Beware also over-exposed talent. We’re talking about you Shane Jacobson, (his bio is longer than this article), that ubiquitous IGA bloke in those truck ads, one-off TV shows, comperes reality programs and in re-run of old movies with Paul Hogan; or Ray Meaghen, that old codger from Home and Away who keeps his agent busy with stuff for a drug-free leg boosters, Go Daddy, Optus and anything else that turns up before he retires.

The Royals (no, not the Melbourne/Sydney indy) are pretty active in the influencer advertising space with over prized Royal Warrants dispensed to over 800 companies and, curiously, tradespeople. Between the Queen, Prince Phillip and Prince Charles, the three have granted permission to advertise the coveted seal of approval to companies from Aston Martin to Yardley, to no less than seven Champagnes (from Bollinger to Veuve), and yes, a local car repairer and panel beater. The latter would prove handy should there be the odd dent in the Land Rover Freelander.

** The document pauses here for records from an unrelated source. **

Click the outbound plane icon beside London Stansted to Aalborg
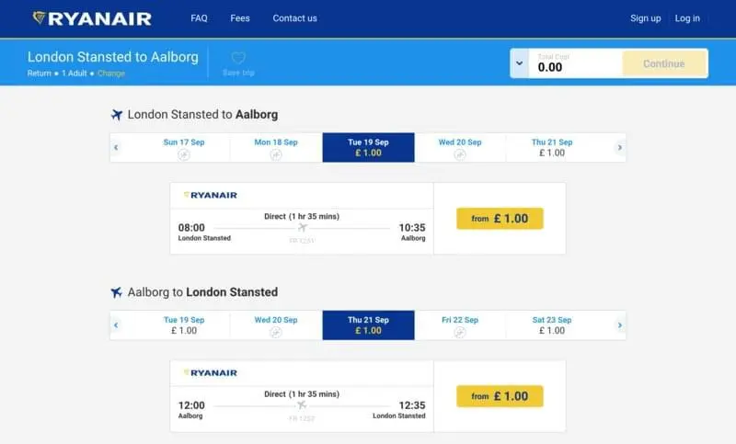point(117,114)
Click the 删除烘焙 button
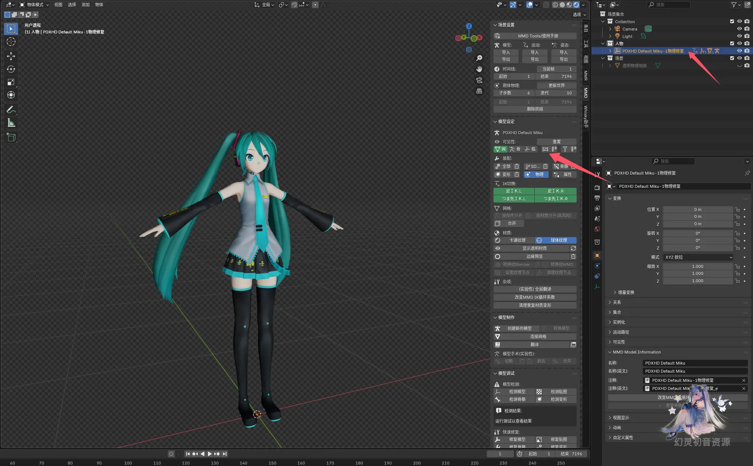The height and width of the screenshot is (466, 753). click(x=535, y=109)

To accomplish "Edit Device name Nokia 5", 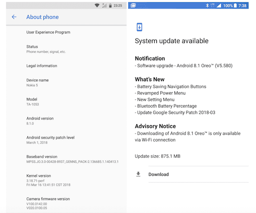I will 66,83.
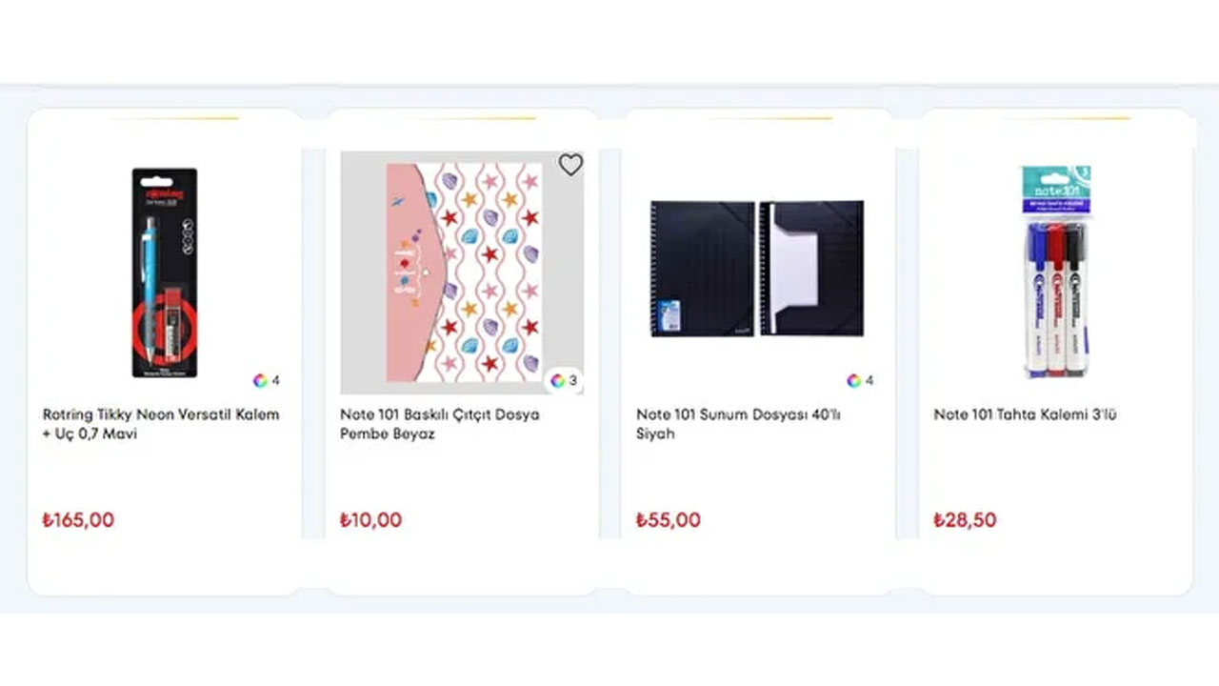Click the color wheel icon on the Rotring Tikky card

260,380
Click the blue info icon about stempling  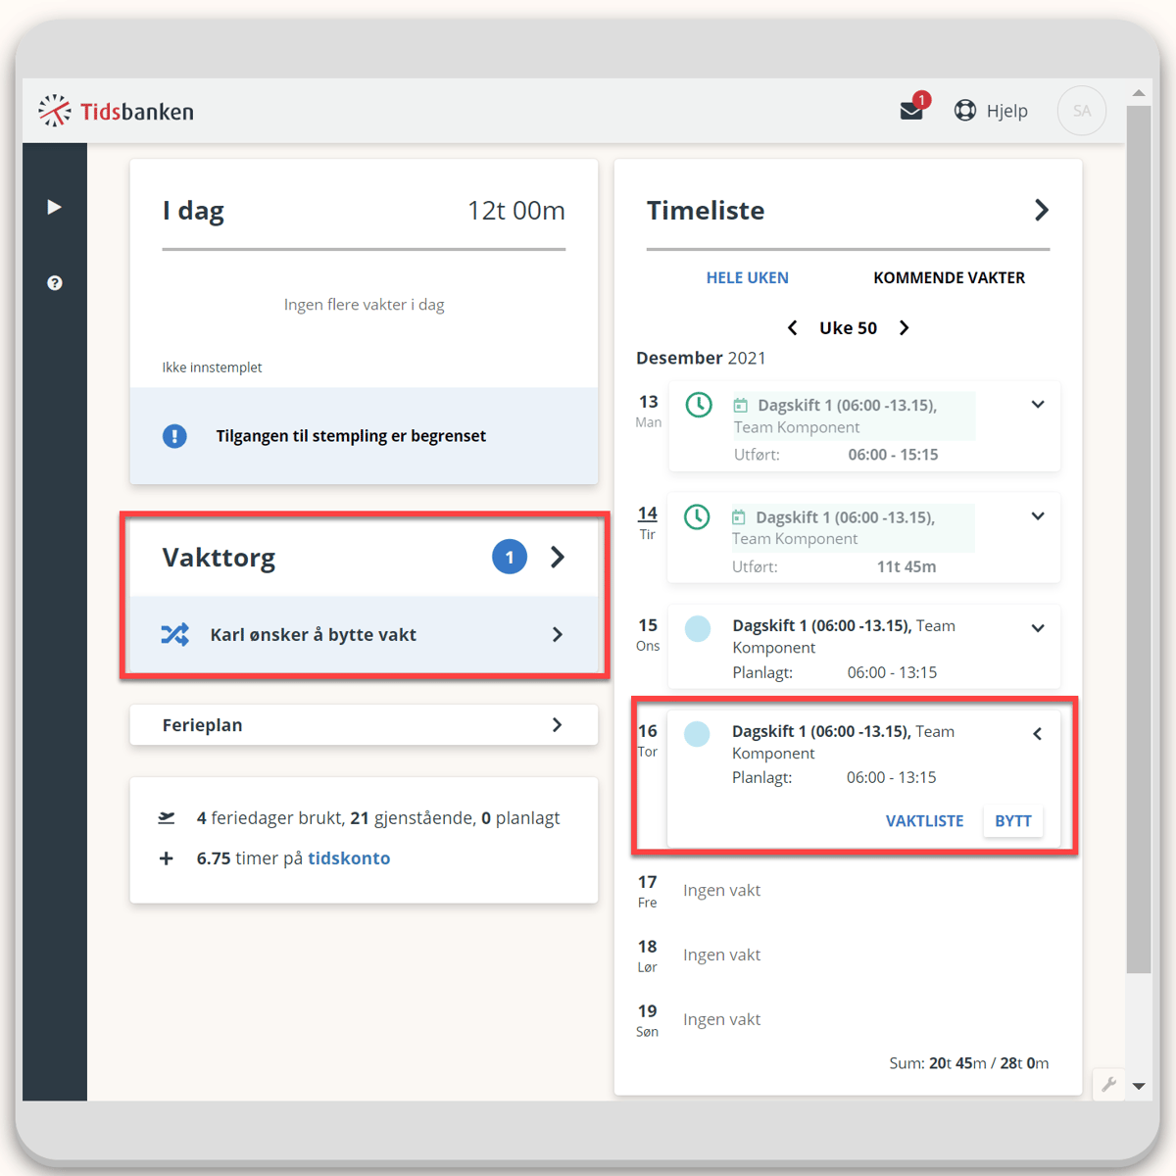coord(174,436)
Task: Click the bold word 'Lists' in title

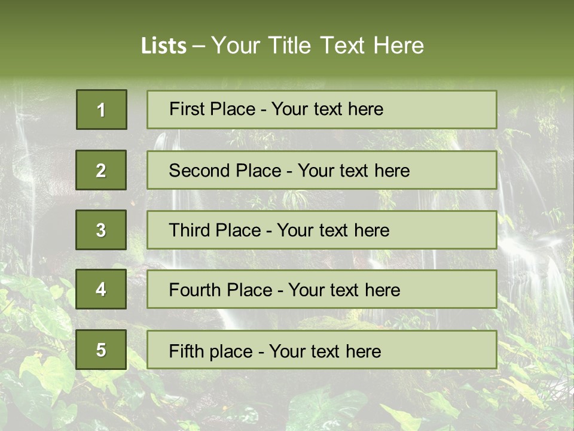Action: click(164, 45)
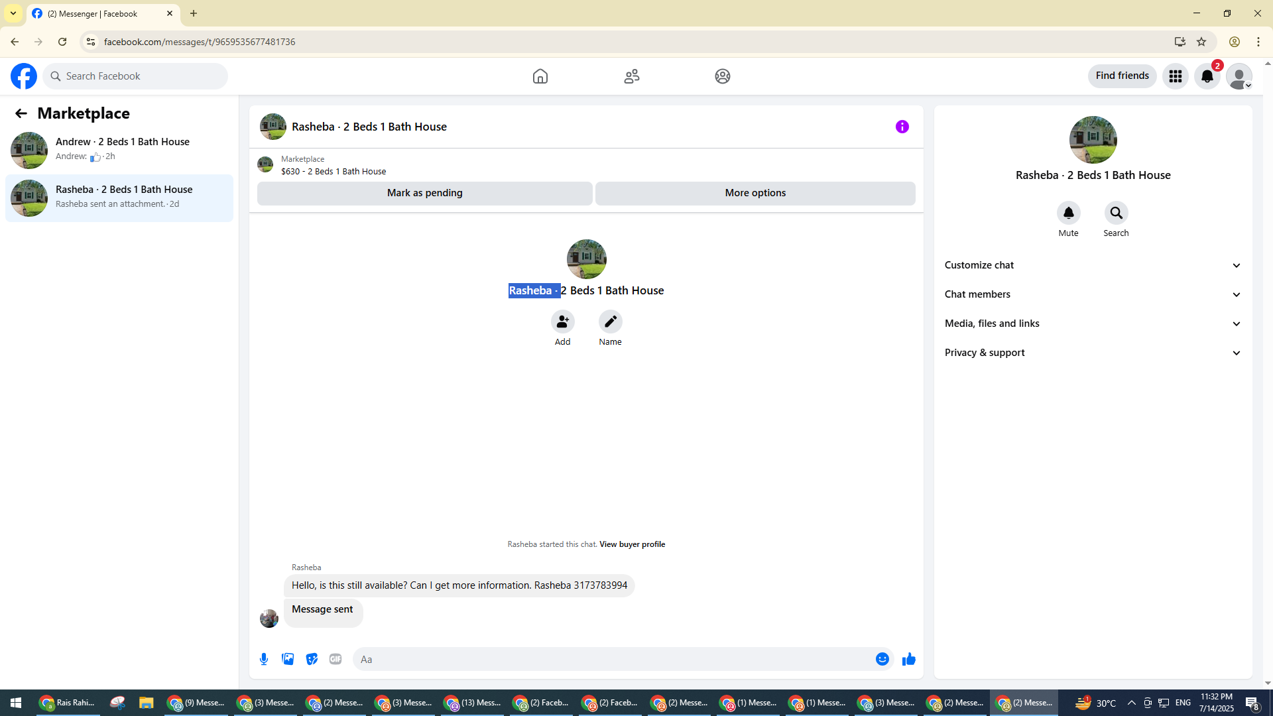
Task: Click the Mark as pending button
Action: [x=424, y=193]
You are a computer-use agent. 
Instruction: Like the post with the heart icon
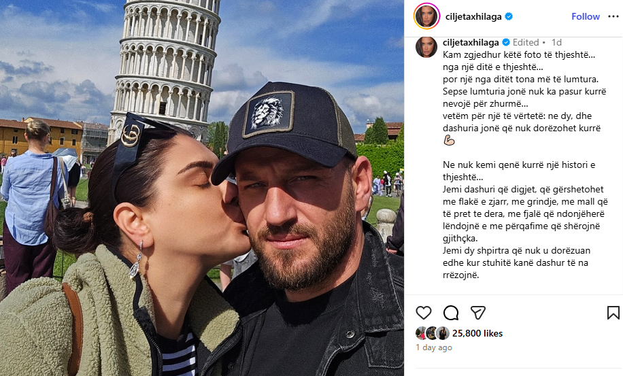[424, 313]
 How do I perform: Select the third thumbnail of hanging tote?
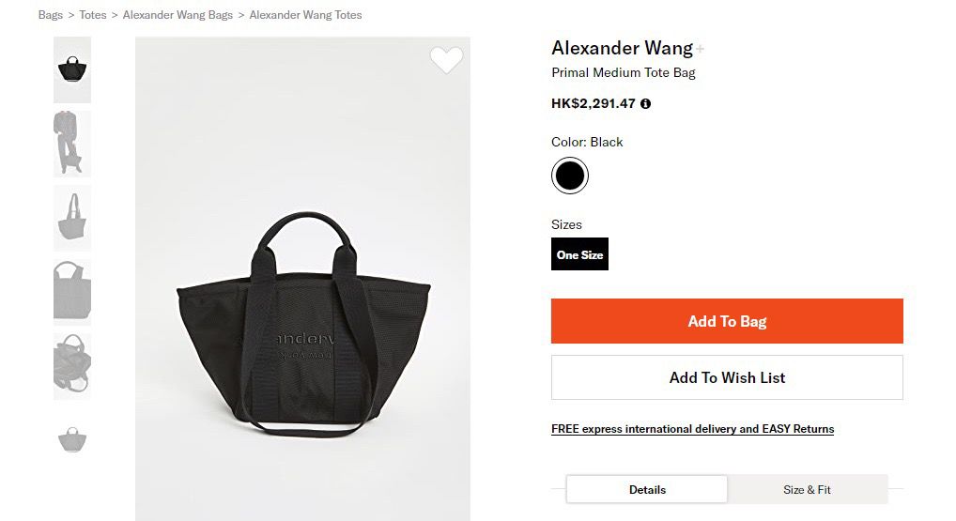72,218
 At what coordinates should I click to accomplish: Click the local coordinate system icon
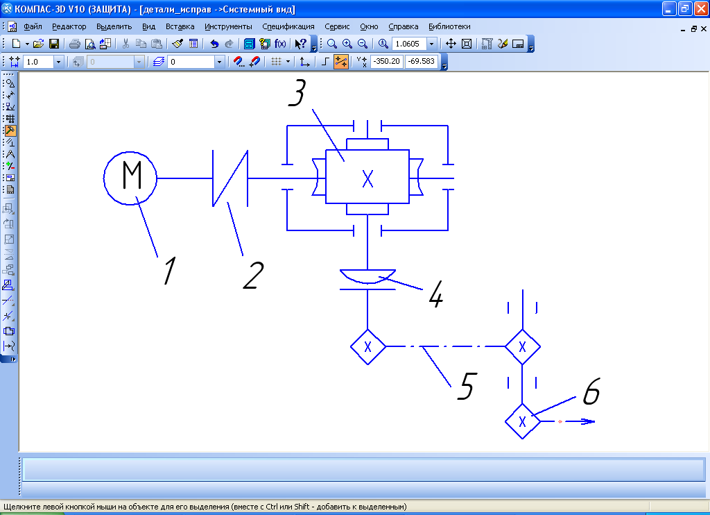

Certain companies such as agencies and PR consultancies are precluded from warrants, so we are not aware of Andrew’s PR people, although there was a veritable race to the bottom of organisations wishing to disassociate themselves from The Hapless Prince.

There is a long list of how successful influencers, like Cate Blanchett, Sam Kekovich, and John Meillon, or Mr Sheen, Louie the Fly and Sid the Seagull. Check out a few classics from yesteryear on YouTube: Orson Wells’ not for Xerox spot (written by John Searle of Murray Evans all those years ago) or one of the Ronnie’s saucy spot for Vulcan heaters and perhaps the Marlboro Man. (Back stories on some of these remarkable talents might well be part of another article). Suffice to say, Leo Burnett transformed a cigarette targeted at women into a macho brand, although the tragic fact is, many of the cowboy talent died of lung cancer.

John Bevins and Paul Fishlock have both written passionate and powerful pieces for various Cancer Councils over the years, and Phillip Adams, Peter Bes and the late Alex Stitt’s 1981 ‘Slip! Slop! Slap!’ campaign for skin cancers has stood the test of time.

But what sticks in my mind is the powerful TVC for the American Cancer Society which stars – if that’s the right word – Yul Brynner, the chrome-domed actor immortalised in The King and I. He was a heavy smoker and lived out his last days stricken with lung cancer. The King however, wreaked revenge on his killers. In the commercial by McCaffery & McCall, New York and aired after his death, he told viewers what he really wanted to leave the world with the plea “Now that I’m gone, I tell you: Don’t smoke, whatever you do, just don’t smoke.”